- [Your goal] Could you reproduce all of the records exactly?

Task input below:

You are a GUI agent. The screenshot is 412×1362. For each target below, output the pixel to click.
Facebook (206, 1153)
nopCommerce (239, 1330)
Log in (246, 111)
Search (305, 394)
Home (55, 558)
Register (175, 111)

End of Task input.

- [Result of the task]
You are a GUI agent. The screenshot is 412×1362. For each target below, output the pixel to click.
Facebook (206, 1153)
nopCommerce (239, 1330)
Log in (246, 111)
Search (305, 394)
Home (55, 558)
Register (175, 111)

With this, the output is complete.